Ethical Standards


To attain the highest standards in Publication Ethics, the Journal of Plant Protection Research (JPPR) has implemented the Core Practices recommended by the Committee on Publication Ethics, especially the Code of Conduct and Best Practice Guidelines for Journal Editors (

The purpose of this note is to remind all members of the publication process, including Authors, Reviewers and Editors of their responsibility to abide by all the principles of publication ethics, and to illustrate below some important points in our editorial day-to-day practice.

To prevent plagiarism, the journal’s editorial team relies on an anti-plagiarism iThenticate software ( by Turnitin – a global provider of technology services for science and education. iThenticate is the most trusted plagiarism checker by the world's top researchers, publishers, and scholars.

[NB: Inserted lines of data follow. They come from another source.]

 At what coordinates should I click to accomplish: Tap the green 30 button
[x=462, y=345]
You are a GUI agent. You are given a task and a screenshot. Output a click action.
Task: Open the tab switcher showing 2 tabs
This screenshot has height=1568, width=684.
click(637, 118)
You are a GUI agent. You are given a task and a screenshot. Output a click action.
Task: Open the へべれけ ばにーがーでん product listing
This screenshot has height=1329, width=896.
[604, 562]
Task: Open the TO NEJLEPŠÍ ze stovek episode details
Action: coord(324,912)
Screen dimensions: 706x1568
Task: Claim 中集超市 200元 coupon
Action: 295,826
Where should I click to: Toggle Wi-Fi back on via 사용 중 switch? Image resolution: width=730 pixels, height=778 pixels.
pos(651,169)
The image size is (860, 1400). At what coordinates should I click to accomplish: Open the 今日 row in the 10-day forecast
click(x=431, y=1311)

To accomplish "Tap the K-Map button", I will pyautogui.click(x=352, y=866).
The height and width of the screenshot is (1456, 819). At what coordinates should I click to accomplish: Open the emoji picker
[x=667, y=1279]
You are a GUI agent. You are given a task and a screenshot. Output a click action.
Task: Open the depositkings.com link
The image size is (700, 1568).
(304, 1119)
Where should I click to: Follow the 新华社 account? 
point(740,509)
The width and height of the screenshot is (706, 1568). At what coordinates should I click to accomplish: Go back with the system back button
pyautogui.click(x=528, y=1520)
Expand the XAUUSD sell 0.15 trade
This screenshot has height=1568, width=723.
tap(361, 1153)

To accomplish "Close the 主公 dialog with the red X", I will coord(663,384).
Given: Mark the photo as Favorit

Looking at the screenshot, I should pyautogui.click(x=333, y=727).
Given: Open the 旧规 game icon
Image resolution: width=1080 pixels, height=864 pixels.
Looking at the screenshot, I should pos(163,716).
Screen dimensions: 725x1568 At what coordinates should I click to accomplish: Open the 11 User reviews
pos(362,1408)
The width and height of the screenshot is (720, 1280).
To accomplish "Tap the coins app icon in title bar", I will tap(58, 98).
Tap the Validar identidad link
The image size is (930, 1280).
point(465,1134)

Plagiarism constitutes an infringement of personal copyrights whereby a person is appropriating someone else's work in its entirety or in part and publishing it under their own name. Copying one’s own work in order to expand the author’s scientific output represents an act of autoplagiarism. Plagiarism is a punishable act. If plagiarism is detected, the editorial board will notify the institution with which the author is affiliated, the reviewers and the person(s) whose rights have been infringed. In addition, the editorial board will withdraw the published text and post information of the fact on the journal’s website and/or in the printed version.

Authors’ duties:

1. The Authors must read very carefully all information about the Journal before submitting the manuscript.
2. The Authors are expected to be aware of and comply with the best practices in publication ethics, especially with regard to authorship, contributorship, duplicate submission, plagiarism, figure manipulation, competing interests, and compliance with the standards of research ethics.
3. The Authors warrant that submitted manuscripts fall within the journal’s scope and are prepared according to the standards specified in the Instruction for Authors.
4. The Authors warrant that submitted manuscripts describe the original research of the Authors. The Authors are responsible for the accuracy and precision of the content.
5. The Authors warrant that the article is written by the stated Author/s.
6. The corresponding Authors must provide a short description of the contributions made by each listed Author (please use initials). This will be published in a webpage of JPPR in the Author information section.
7. The Corresponding Author is responsible for providing all necessary information for all Authors of the manuscript. The Corresponding Author should ensure that all Authors agree on its submission and accept the order of their names as Authors.
8. The Authors warrant that the submitted manuscript is original and has not been published elsewhere in any form or language (partially or in full), unless the new work concerns an expansion of previous work. To avoid any self-plagiarism or any other plagiarism the journal uses iThenticate for checking all submitted manuscripts.
9. The Authors warrant that any use of other studies is properly documented and referenced. To reproduce pictures and tables from other works, explicit written permission from the author of the original study is necessary.
10. The Authors are welcome to suggest suitable reviewers and/or request the exclusion of certain individuals when they submit their manuscripts. When suggesting reviewers, the Authors should make sure they are totally independent and not connected to the work in any way. It is strongly recommended to suggest a mix of reviewers from different countries and different institutions. When suggesting reviewers, the Corresponding Author must provide an institutional email address for each suggested reviewer. Please note that the journal is not obliged to use the suggestions, but suggestions are appreciated and may help facilitate the peer review process.
11. The Authors are required to accurately acknowledge the funding sources related to the submitted manuscript (written in the Acknowledgement section of the manuscript).
12. All Authors must disclose any financial and personal relationships with other people or organizations that could inappropriately influence (bias) their work. Examples of potential conflicts of interest include employment, consultancies, stock ownership, honoraria, paid expert testimony, patent applications/registrations, and grants or other funding. Authors must disclose any interests during the submission of the article.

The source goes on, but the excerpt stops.